__Source records__.
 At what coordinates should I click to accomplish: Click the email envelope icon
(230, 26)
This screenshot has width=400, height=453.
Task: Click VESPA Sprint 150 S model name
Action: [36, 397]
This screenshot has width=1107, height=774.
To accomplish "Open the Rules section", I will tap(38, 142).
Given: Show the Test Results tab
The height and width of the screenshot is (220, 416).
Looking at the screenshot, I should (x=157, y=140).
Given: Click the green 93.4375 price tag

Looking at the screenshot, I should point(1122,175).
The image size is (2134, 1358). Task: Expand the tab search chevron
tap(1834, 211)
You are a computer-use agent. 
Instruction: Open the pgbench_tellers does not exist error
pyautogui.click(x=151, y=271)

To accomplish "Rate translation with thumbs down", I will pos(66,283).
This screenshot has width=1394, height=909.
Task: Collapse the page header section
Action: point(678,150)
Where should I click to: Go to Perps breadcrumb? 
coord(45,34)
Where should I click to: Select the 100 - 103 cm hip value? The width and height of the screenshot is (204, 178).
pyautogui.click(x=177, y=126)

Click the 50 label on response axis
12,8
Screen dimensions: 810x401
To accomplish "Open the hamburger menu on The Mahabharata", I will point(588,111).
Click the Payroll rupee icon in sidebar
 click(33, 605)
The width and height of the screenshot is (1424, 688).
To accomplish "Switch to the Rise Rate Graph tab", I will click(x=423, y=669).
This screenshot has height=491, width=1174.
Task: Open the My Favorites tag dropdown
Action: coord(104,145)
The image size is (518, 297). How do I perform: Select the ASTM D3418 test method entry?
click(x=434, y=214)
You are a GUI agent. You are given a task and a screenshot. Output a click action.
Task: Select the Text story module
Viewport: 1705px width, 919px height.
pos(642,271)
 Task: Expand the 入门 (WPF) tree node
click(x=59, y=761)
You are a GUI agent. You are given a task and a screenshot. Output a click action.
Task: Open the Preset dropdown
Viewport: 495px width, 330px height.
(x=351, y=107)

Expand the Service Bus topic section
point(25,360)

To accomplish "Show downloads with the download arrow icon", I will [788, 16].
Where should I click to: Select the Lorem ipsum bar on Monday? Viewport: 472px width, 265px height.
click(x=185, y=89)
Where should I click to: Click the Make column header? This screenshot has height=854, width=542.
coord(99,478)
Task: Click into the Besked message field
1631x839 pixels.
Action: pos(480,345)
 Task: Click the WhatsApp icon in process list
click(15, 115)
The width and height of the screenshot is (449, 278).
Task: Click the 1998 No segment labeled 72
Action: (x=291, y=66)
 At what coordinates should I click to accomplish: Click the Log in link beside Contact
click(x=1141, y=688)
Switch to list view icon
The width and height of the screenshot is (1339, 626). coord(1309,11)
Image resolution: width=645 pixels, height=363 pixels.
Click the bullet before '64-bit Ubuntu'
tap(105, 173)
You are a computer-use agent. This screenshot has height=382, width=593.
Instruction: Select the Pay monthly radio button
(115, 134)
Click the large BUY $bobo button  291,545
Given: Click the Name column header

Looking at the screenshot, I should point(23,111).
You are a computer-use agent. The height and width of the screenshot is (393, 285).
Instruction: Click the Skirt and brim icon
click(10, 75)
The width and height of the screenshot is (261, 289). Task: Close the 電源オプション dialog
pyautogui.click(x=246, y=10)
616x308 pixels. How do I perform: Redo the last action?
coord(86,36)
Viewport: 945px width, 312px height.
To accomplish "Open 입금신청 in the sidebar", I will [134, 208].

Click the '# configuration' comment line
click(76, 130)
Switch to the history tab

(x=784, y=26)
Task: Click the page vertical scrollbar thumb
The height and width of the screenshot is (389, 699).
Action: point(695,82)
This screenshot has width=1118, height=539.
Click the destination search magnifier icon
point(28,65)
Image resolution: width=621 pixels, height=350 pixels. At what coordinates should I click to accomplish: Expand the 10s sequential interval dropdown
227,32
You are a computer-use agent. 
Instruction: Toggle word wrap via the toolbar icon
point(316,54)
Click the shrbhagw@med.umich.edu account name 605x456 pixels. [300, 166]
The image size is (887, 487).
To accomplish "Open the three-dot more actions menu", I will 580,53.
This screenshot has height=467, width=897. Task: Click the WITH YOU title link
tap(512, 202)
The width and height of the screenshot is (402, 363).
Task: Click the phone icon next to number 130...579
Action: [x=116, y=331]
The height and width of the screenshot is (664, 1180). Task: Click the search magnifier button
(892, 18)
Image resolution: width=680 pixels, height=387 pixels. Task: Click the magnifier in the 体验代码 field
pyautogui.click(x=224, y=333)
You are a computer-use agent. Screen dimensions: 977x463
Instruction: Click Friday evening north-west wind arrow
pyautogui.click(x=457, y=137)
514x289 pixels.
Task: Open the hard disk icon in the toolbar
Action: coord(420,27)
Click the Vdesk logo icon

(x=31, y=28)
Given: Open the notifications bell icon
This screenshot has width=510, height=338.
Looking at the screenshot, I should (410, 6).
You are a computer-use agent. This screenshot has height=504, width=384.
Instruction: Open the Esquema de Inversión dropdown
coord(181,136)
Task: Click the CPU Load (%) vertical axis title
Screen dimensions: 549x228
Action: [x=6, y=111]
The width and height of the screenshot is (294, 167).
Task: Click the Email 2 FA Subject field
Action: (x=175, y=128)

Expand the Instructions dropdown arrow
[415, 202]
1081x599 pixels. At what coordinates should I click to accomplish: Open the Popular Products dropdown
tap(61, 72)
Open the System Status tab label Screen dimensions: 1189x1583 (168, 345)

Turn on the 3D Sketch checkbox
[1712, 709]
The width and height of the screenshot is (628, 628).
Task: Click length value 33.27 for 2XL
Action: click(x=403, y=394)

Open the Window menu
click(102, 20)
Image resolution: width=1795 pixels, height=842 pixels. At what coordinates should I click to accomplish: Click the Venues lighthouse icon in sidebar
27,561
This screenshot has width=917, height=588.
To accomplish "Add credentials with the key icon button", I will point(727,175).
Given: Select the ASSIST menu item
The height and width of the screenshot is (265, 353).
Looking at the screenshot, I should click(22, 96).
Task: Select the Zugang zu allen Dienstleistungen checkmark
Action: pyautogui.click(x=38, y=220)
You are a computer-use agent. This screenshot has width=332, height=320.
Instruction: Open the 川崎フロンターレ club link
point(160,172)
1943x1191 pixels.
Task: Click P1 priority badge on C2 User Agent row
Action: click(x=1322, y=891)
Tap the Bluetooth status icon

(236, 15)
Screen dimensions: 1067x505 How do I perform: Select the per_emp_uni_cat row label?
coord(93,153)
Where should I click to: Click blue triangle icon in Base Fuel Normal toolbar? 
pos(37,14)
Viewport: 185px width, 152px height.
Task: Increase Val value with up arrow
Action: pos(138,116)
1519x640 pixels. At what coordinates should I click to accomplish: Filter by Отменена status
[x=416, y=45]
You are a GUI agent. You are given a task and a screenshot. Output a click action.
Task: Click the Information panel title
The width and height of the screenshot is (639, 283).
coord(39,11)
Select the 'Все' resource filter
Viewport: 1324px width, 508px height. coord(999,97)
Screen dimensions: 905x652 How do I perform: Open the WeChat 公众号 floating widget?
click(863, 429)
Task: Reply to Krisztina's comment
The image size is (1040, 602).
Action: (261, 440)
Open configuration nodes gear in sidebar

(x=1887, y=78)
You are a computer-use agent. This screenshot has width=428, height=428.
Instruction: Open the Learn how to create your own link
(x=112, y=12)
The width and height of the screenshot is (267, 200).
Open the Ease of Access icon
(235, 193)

__Direction__.
Please report every line of the records above that contains the word "menu", copying each line in full.

__Solution to the exercise__.
To accomplish "Open the hamburger menu on The Mahabharata", I will point(588,111).
To accomplish "Open the three-dot more actions menu", I will 580,53.
Open the Window menu
Given: Select the ASSIST menu item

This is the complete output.